I'd really like to start using Drupal on this site, but I'm not sure how to get a similar kind of setup working. I mean, it's easy enough to have Drupal running on both servers, but once everything looks good on the test server, how do I go about syncing it all to the production side? Am I just going to need to have two browser windows open, and set up one to match the other by hand?

I've been experimenting with Drupal, and found that when I change the config I frequently have to try a few times before I get it right. On a test server that's no biggie, but I don't want to be doing that on my live site.

How can I do this with Drupal? Or am I just not "thinking Drupal" here, and there's some other solution I don't know about yet?

Comments

jxs2151’s picture

I have been doing the same thing but haven't gotten to the point where I need to synch. I will have to in the future and will lean on my experiences with doing production cutovers in large-scale ERP systems.

To me, drupal consists of a database named 'drupal', drupal code and a bunch of static files under a directory structure and perhaps some config files that lie outside of the structure.
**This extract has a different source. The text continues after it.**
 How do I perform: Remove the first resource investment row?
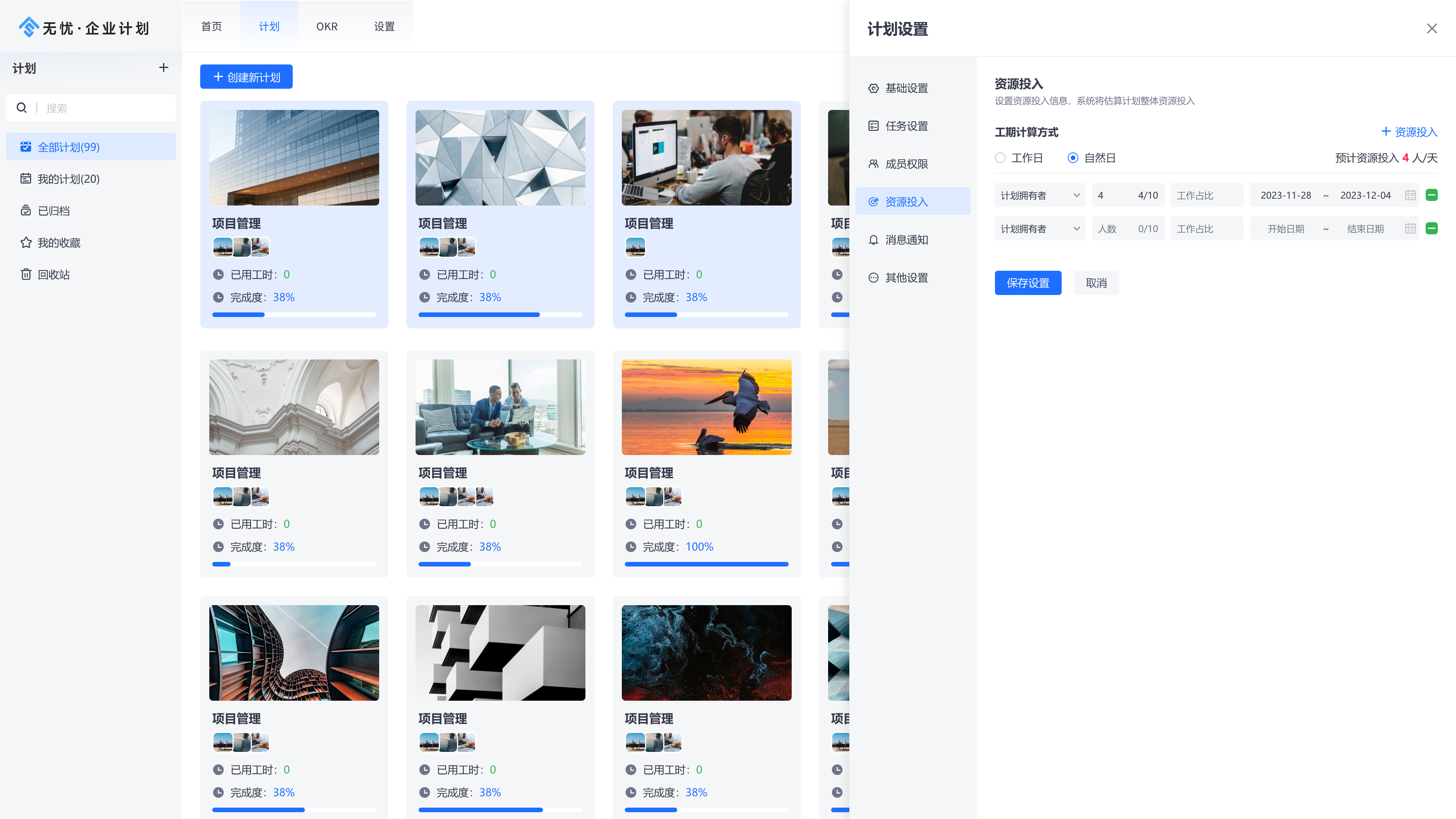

Or 1) Data, 2) Code, 3) Files, 4) Config Your job is to get all of these from a test site where you verified that everything works together at a certain release level to a production site.

Synching them would mean that you would have production running on, say 4.3.2 and test on 4.4.0. You would refresh test from production at a 4.3.2 level, run your 4.4.0 upgrade on the test server to verify the code upgrade. Test the setup as throughly as possible. Then you can either run the upgrade against the production site or refresh test again and then promote test to production by moving the drupal database, code, config files and the static files to the production server.
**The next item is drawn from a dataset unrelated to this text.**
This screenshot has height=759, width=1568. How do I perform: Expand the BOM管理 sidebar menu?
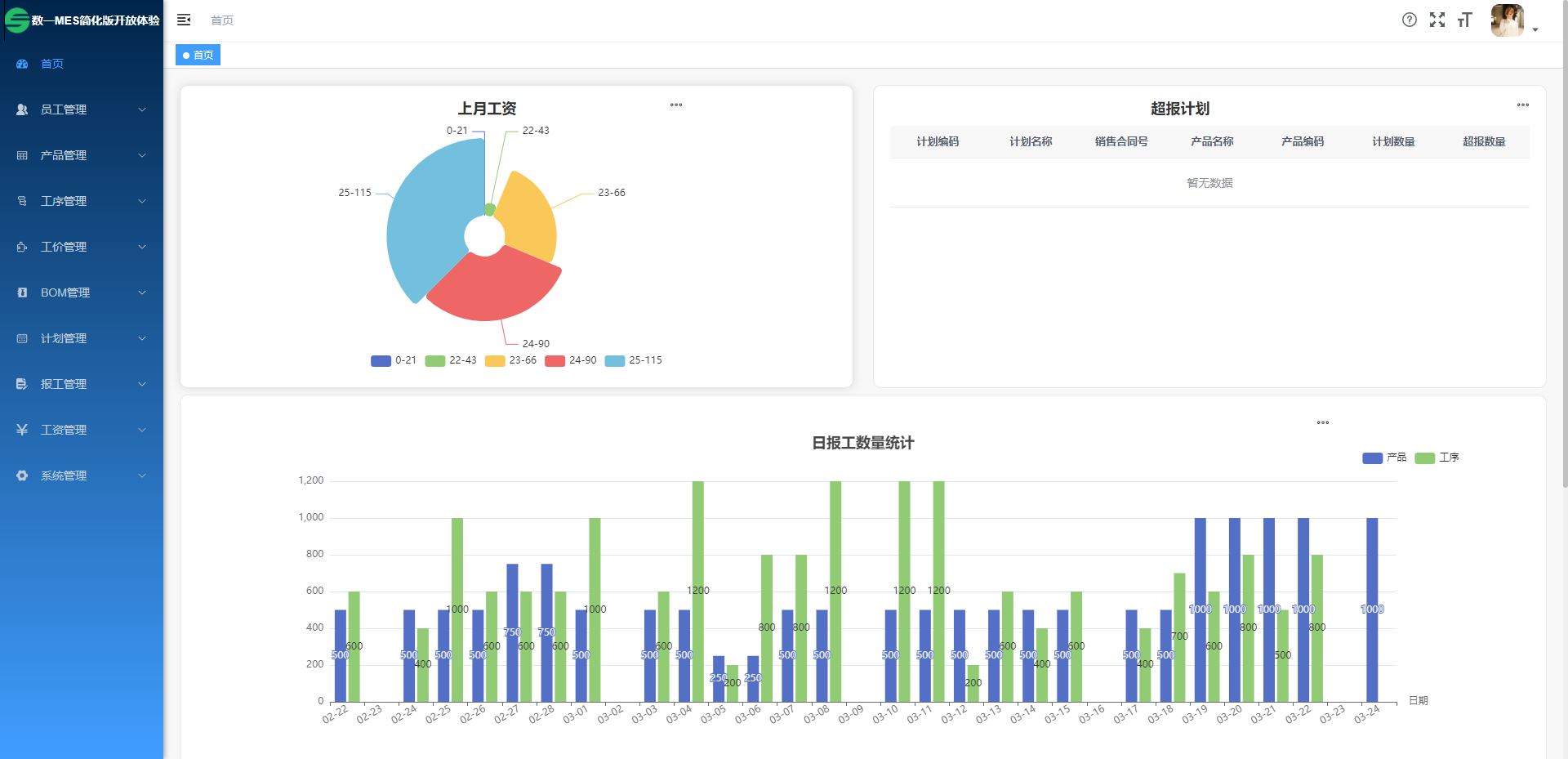tap(82, 292)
I should probably write a document on this since this is sorta my specialty in the ERP world.

I suppose if enough people throw some ideas down in response to your question I might collect it.

Mechanist’s picture

Thanks for the comments, but I wasn't really thinking about how I'd handle upgrading to a new version of Drupal (yet). I'm not actually using Drupal at my site yet, I'm just trying to work out how site management is going to work once I bring it online.
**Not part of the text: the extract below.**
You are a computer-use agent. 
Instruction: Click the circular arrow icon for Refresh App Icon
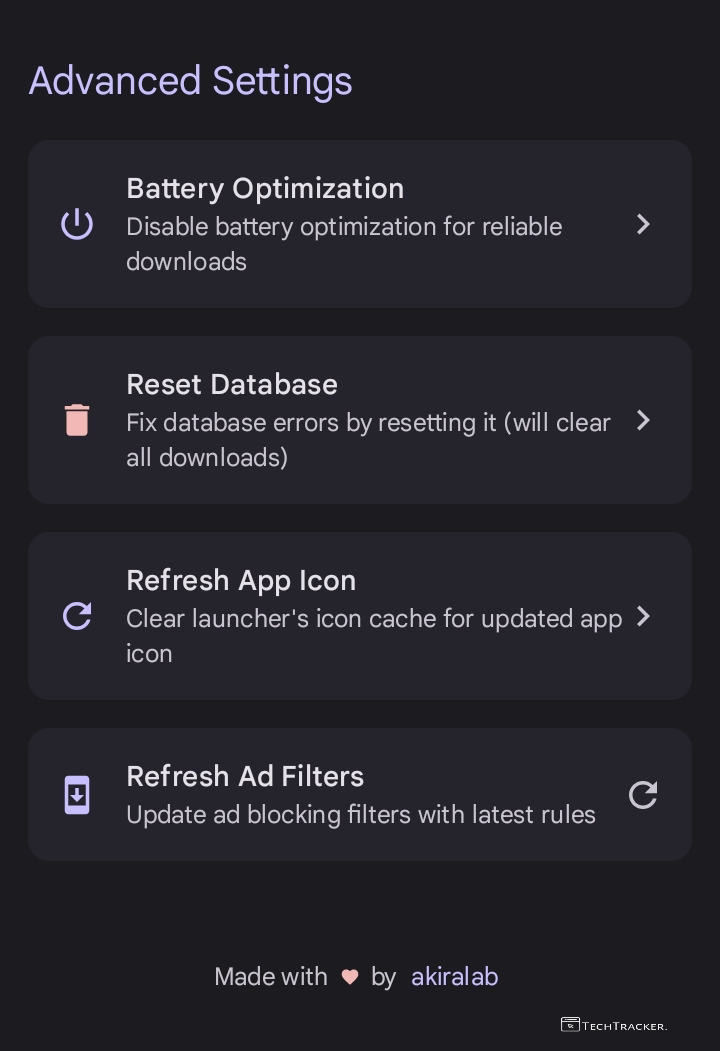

All I'm thinking of right now is the sort of change I might make using Drupal's admin interface to my general site configuration-- the sort of information that ends up in the database back end. Like I said, getting these changes right sometimes takes a bit of experimentation on my part, which I can't be doing on my production server. But once I do have it right, what then? How do I get this new configuration from the database driving my test server to the one driving my production server?

jxs2151’s picture

Export the table that contains the information from the test system and import it into the production sytem or redo the entries on the production system, whichever takes the least amount of time and effort.

It is a good idea to keep a detailed changelog so the you don't have to remember what has changed on the test system and needs to be updated on the production system.